#### Le problème:
Recopiez sans rien changer le passage du texte sur le théâtre dans la cité athénienne qui commence par « Certains de se » et se poursuit jusqu'à « des places assignées. » inclus.

=== Document source ===

Certains de se gausser alors d’un public captif. Mais un public bigarré de 17000 à 30000 personnes, avec des riches et des pauvres (leur droit d’entrée était pris en charge par la cité), avec des étrangers autorisés à accéder au théâtre, avec des esclaves accompagnant leurs maîtres, avec parfois même des femmes qui sortaient du gynécée, ce n’était pas seulement de la captivité, mais la possibilité d’assister à un événement captivant dans le désordre des corps et des places assignées.
Or qu’est-ce qui s’y raconte ? La cité divisée. Car la cité démocratique n’est pas seulement fissurée mais divisée entre riches et pauvres, citoyens et étrangers, entre hommes et femmes, divisée également d’opinion. La trame des pièces est mythique, les récits sont déjà connus. Seules les variations dans ces récits fabriquent la surprise du spectacle. Mais ces récits permettent d’évoquer la vie athénienne, ses difficultés sociales, sa complexité politique et ses espoirs. Selon Aristote, la tragédie a une fonction de catharsis des passions.
C’est-à-dire que les sentiments violents, vécus, incorporés, trouvent dans ces très grands textes des mots pour être dits, des formes pour être vues.
Le théâtre transforme l’émotion en pensée. Une pensée à la fois vécue par chacun d’une manière singulière lors du spectacle, mais une pensée mise en partage pour l’ensemble des spectateurs qui pourront ensuite en débattre ailleurs, sous une forme métabolisée. Ces pièces réputées exigeantes produisaient un langage commun non seulement des raisons mais des passions, par l’identification sensible. Regarder, c’est alors connaître, être au spectacle c’est agir, apprendre c’est être séduit. En installant la cité dans le mythe, on pouvait mieux dire la densité des émotions qui se déploient dans la cité : envie, amour, jalousie, admiration, déception, etc. Était-ce pour solder les divisions et in fine remettre chacun à sa place ? Personne n’est venu nous le prouver. Mais on peut faire une autre hypothèse. C’est parce que la cité reconnaissait et assumait pour une part sa division sociale et politique, qu’elle savait les dangers de la guerre civile, qu’elle la conjurait par de multiples institutions dont le théâtre, mais pas seulement le théâtre.

=== Entrées fournies ===

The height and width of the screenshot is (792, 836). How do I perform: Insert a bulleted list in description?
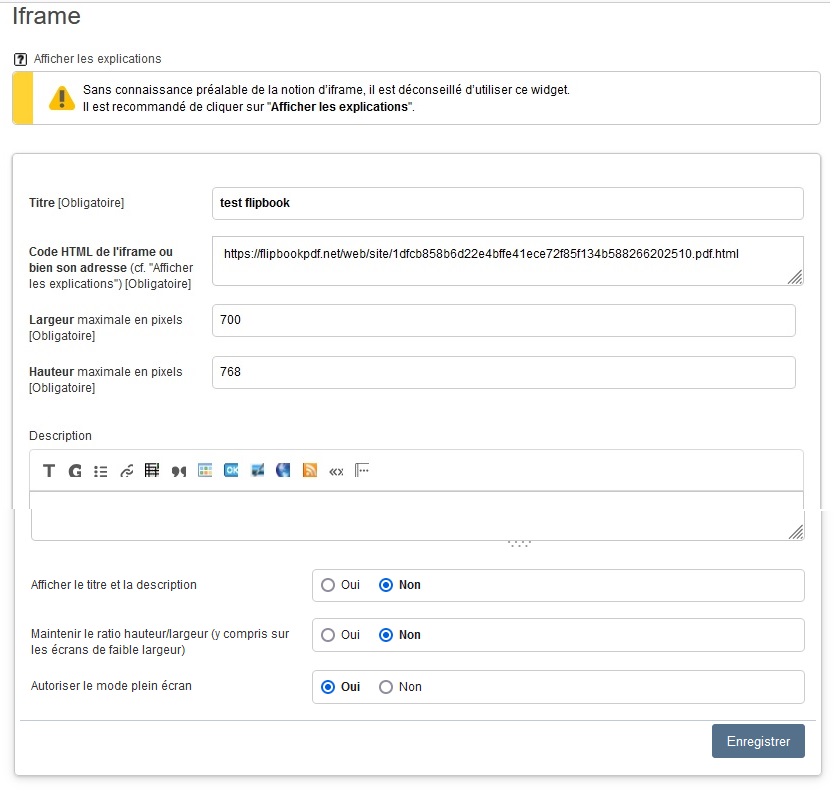pos(101,471)
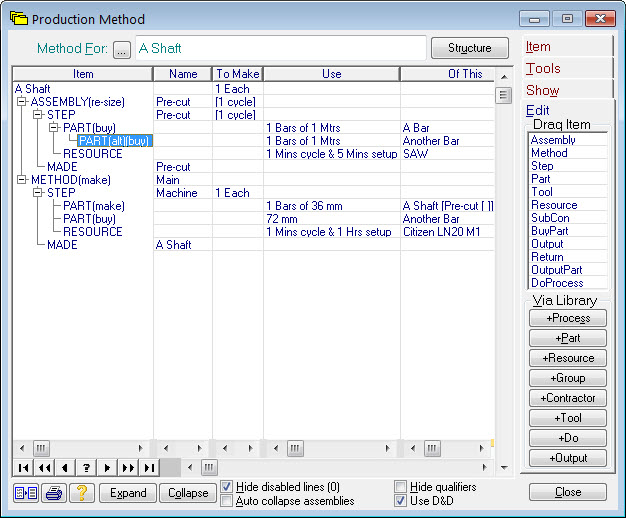Click the yellow question mark help icon

82,493
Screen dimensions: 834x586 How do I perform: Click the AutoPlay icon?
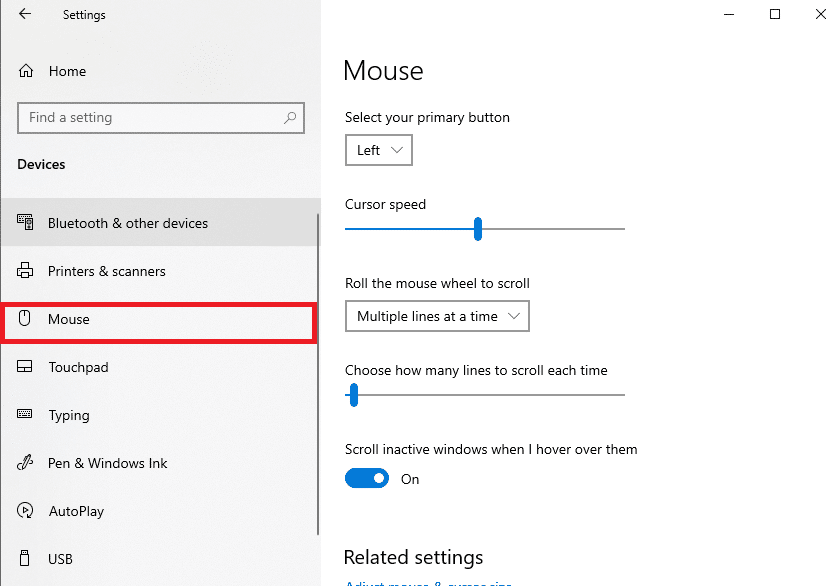[x=26, y=511]
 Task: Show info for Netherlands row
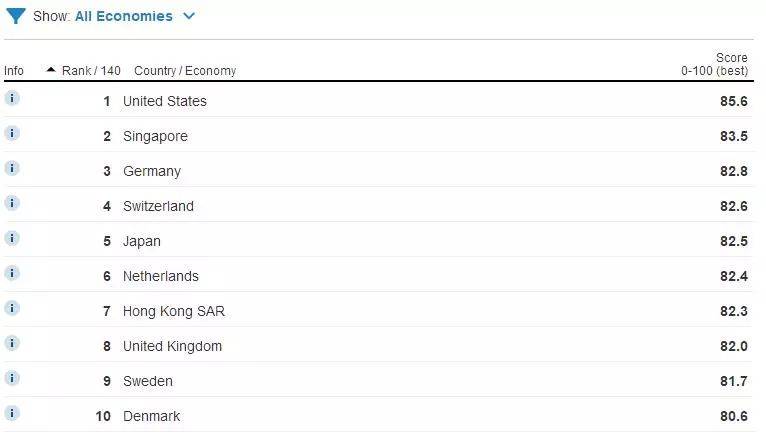(x=12, y=273)
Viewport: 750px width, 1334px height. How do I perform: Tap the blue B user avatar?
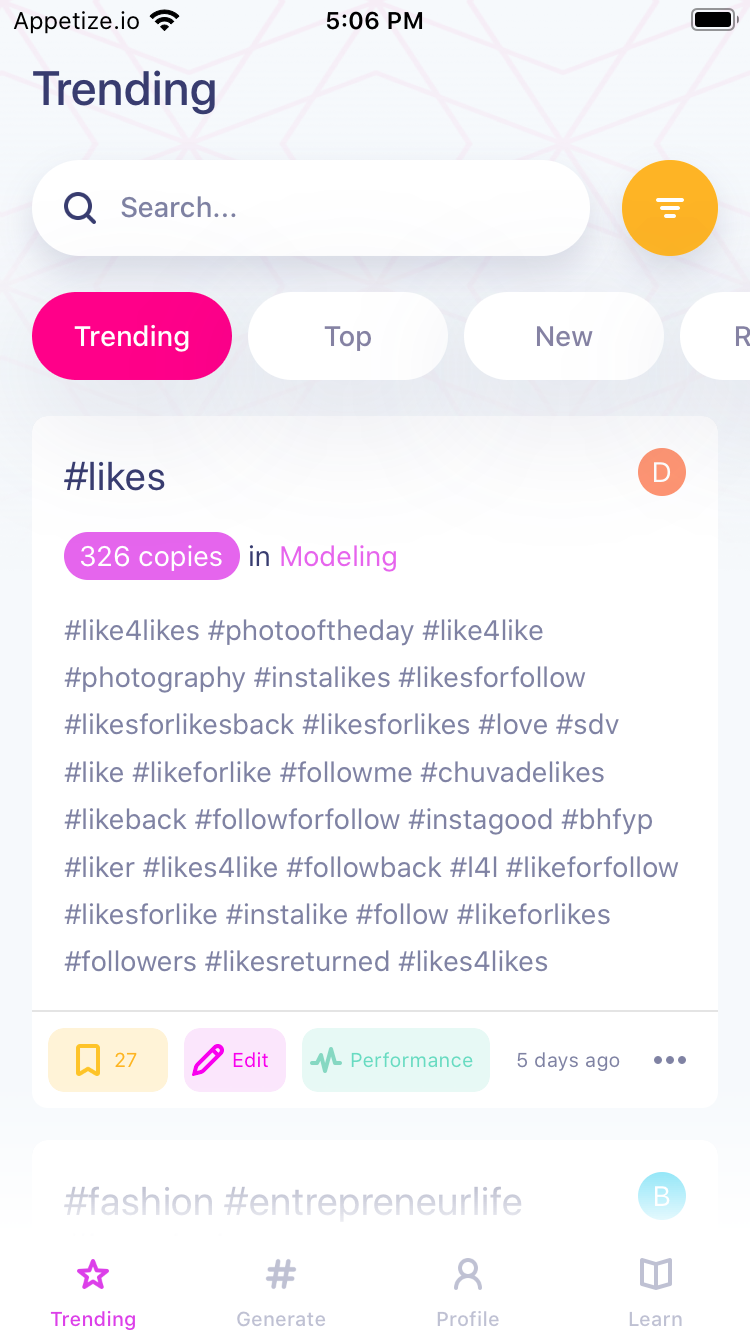(x=661, y=1196)
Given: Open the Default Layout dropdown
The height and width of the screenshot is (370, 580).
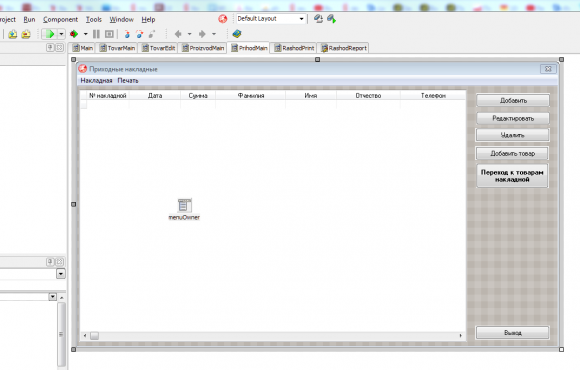Looking at the screenshot, I should (271, 18).
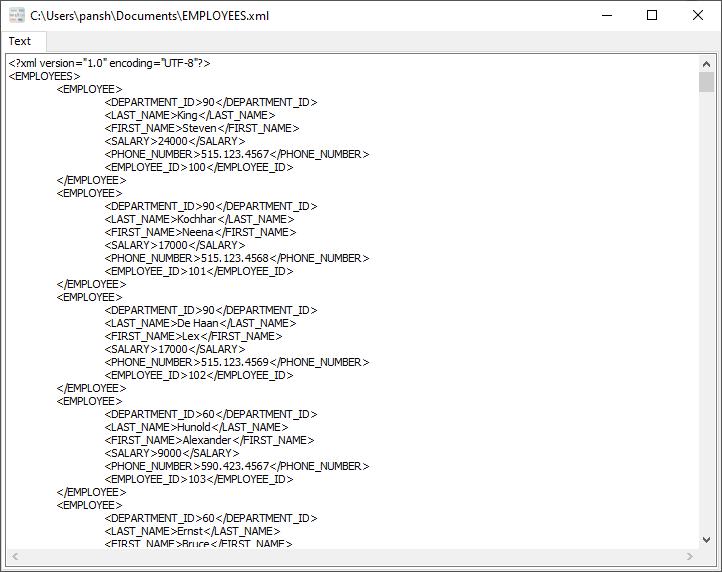Click the LAST_NAME King line

[x=190, y=115]
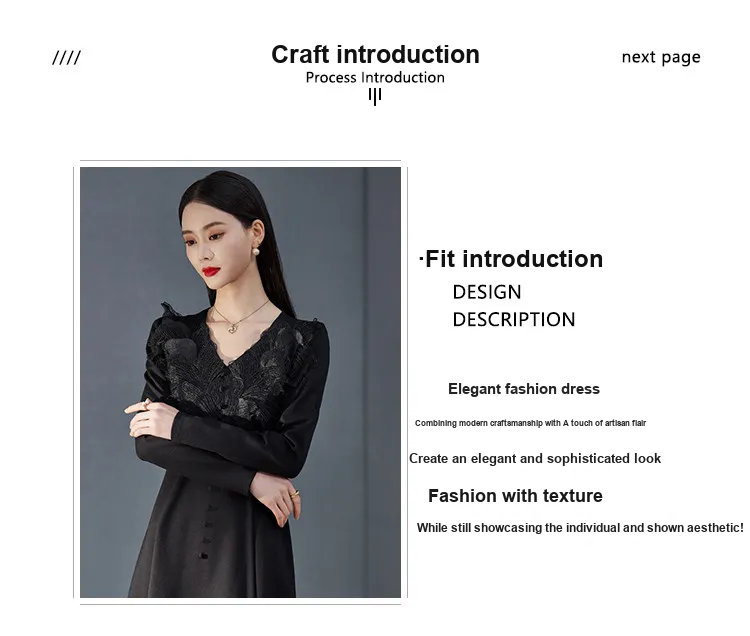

===

#### Sortie attendue:
Certains de se gausser alors d’un public captif. Mais un public bigarré de 17000 à 30000 personnes, avec des riches et des pauvres (leur droit d’entrée était pris en charge par la cité), avec des étrangers autorisés à accéder au théâtre, avec des esclaves accompagnant leurs maîtres, avec parfois même des femmes qui sortaient du gynécée, ce n’était pas seulement de la captivité, mais la possibilité d’assister à un événement captivant dans le désordre des corps et des places assignées.